Masalah ini bisa diatasi dengan mengubah sudut pandang Anda terhadap bisnis itu sendiri. Jangan merasa terhina kalau Anda harus berjualan sesuatu, atau harus merintis bisnis pada suatu bidang. Justru itu harus dipahami sebagai "panggilan" untuk memainkan peran Anda lebih baik dalam kehidupan ini.
Dari sisi kultural, masyarakat kita memang belum terkategori sebagai enterpreneur society atau masyarakat wirausahawan. Masyarakat kita masih bercorak masyarakat ambtenaar, dimana penghormatan sosial tertinggi diberikan kepada pegawai negeri. Lihat saja fenomena pendaftaran untuk menjadi pegawai negeri. Peminatnya membludak. Bahkan, ada yang rela membayar Rp 50 juta hanya untuk menjadi seorang pegawai negeri. Kalangan pengusaha dianggap sebagai orang yang hanya peduli pada keuntungan finansial, dan karena itu mereka dianggap lebih rendah kastanya ketimbang pegawa negeri atau priyayi.
Akan tetapi, zaman telah berubah. Tak selamanya corak masyarakat ambteenar dapat bertahan. Era informasi memberi kontribusi nyata untuk mengangkat citra kalangan pebisnis. Di kota-kota besar, pengusaha telah menjadi cita-cita lebih banyak anak usia sekolah. Kisah sukses pengusaha-pengusaha besar dibaca dengan kagum.
Di masa depan ukuran kesejahteraan manusia buakn lagi tergantung pada berapa penghasilan seseorang, tapi waktu luang yang Anda nikmati bagi keluarga Anda. Anda akan lebih bebas menyalurkan minat dan kesenangan Anda, lebih leluasa mendampingi anggota keluarga, dan semakin berbahagia. Dan jalur tercepat menuju ke arah itu adalah melalui bisnis.
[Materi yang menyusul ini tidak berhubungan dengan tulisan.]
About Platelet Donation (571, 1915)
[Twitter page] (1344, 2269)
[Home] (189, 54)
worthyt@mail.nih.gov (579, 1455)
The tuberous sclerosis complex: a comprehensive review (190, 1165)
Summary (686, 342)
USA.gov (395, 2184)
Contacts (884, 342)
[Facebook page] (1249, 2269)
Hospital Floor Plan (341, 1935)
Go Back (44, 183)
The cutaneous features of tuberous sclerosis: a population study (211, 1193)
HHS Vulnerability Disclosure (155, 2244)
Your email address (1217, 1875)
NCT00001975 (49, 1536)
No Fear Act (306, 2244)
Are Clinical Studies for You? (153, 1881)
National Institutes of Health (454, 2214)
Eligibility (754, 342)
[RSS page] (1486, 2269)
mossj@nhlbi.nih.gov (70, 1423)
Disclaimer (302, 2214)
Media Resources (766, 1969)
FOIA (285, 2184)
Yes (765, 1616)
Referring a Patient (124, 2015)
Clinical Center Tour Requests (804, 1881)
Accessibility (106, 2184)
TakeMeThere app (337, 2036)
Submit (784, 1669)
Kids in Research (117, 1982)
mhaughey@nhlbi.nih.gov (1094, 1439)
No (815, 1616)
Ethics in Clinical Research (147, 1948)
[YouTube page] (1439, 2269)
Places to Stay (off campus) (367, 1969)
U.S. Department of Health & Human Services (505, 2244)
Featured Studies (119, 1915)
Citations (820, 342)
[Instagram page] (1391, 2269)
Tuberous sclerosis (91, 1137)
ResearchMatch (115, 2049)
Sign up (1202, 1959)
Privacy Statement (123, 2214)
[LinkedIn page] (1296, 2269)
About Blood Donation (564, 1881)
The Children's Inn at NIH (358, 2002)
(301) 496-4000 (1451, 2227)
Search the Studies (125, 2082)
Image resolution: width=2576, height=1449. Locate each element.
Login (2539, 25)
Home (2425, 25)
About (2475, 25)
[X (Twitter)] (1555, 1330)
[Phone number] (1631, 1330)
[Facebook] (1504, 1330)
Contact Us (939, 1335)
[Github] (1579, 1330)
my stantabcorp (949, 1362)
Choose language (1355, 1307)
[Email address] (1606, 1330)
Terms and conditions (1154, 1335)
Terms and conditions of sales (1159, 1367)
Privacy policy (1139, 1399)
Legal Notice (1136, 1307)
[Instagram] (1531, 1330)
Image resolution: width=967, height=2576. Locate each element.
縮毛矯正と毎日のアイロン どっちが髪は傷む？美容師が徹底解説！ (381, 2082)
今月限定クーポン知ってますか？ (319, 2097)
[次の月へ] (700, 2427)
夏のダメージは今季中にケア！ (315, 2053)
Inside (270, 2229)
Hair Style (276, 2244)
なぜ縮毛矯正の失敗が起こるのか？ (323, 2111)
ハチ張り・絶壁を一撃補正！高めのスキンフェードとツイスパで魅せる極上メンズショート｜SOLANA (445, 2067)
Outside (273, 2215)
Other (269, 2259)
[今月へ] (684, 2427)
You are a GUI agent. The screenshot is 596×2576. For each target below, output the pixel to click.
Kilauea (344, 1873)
Memang, banyak orang akan mencibir ketika mendengar ide Anda untuk memulai bisnis sendiri. Mereka berpendapat, teori sih gampang tapi prakteknya bukan main sulitnya. Cibiran ini ada benarnya juga. Memang bisnis selalu tidak semudah memikirkannya. Namun bukankah berpikir itu sendiri sudah menjadi tahap awal untuk memulai bisnis?
Setiap orang pasti mempunyai beberapa keahlian. Bagaimana melihatnya? Pertama, kenali diri sendiri. Kedua, sadari bahwa setiap pekerjaan selalu ada tiga domain: manusia, data dan peralatan. Tinggal pilih, Anda ada dimana? Kunci penting lainnya adalah menyenangi apa yang dilakukan, betapapun beratnya.
Seperti juga telah saya kemukakan pada tulisan tentang ikan yang pesimis, berikut ada contoh lain betapa cara kita berpikir akan sangat berpengaruh pada cara kita bertindak. Gede Prama pernah berkisah tentang anak burung elang yang diasuh oleh induk ayam. Apa yang terjadi? Si anak elang ini tidak bisa terbang karena dalam pikirannya ia adalah seekor anak ayam. Ya, pikiran dapat mendeterminasi hasil dari serangkaian tindakan.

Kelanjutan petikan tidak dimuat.